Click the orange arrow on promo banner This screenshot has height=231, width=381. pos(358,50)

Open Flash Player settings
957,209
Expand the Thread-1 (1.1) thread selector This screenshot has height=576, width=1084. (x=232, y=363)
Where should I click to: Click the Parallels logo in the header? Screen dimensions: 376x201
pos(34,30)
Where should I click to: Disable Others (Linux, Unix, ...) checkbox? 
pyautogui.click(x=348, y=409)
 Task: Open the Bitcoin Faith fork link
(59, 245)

━━━━

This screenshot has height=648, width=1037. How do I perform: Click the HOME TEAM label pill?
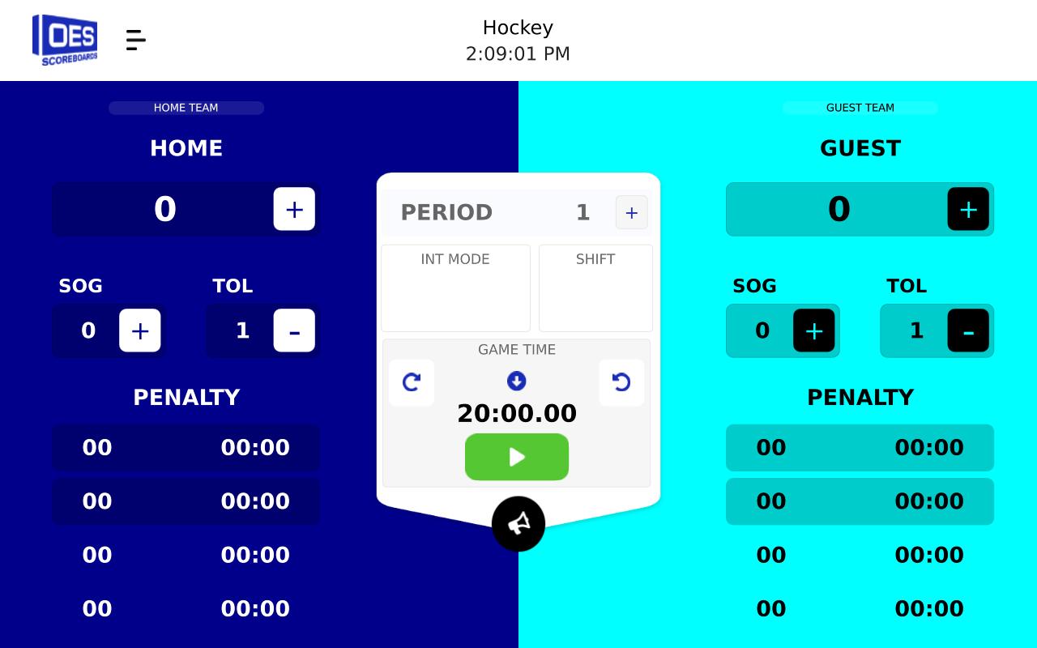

━━━━

**WORK ITEM**
Where a line of the records includes "height", copy it.

**TASK OUTPUT**
Click the orange arrow on promo banner This screenshot has height=231, width=381. pos(358,50)
Expand the Thread-1 (1.1) thread selector This screenshot has height=576, width=1084. (x=232, y=363)
This screenshot has height=648, width=1037. How do I perform: Click the HOME TEAM label pill?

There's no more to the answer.